##### Exercise inputs

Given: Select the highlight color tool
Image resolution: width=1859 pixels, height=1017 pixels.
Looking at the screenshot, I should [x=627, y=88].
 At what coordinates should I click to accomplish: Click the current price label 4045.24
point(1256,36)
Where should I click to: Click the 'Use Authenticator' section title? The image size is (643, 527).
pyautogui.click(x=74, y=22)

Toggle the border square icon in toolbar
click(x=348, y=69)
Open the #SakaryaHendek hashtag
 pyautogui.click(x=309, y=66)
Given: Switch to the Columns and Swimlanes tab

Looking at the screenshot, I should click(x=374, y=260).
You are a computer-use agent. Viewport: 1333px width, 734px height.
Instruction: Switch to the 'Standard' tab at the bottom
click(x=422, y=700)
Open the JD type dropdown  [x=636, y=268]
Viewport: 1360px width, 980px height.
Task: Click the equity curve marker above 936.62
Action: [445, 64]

##########

Objective:
Rewrite all the entries above with every "tab" changed to "panel" and nothing else altered.

Solution:
Given: Select the highlight color tool
Image resolution: width=1859 pixels, height=1017 pixels.
Looking at the screenshot, I should [x=627, y=88].
 At what coordinates should I click to accomplish: Click the current price label 4045.24
point(1256,36)
Where should I click to: Click the 'Use Authenticator' section title? The image size is (643, 527).
pyautogui.click(x=74, y=22)

Toggle the border square icon in toolbar
click(x=348, y=69)
Open the #SakaryaHendek hashtag
 pyautogui.click(x=309, y=66)
Given: Switch to the Columns and Swimlanes panel

Looking at the screenshot, I should click(x=374, y=260).
You are a computer-use agent. Viewport: 1333px width, 734px height.
Instruction: Switch to the 'Standard' panel at the bottom
click(x=422, y=700)
Open the JD type dropdown  [x=636, y=268]
Viewport: 1360px width, 980px height.
Task: Click the equity curve marker above 936.62
Action: [445, 64]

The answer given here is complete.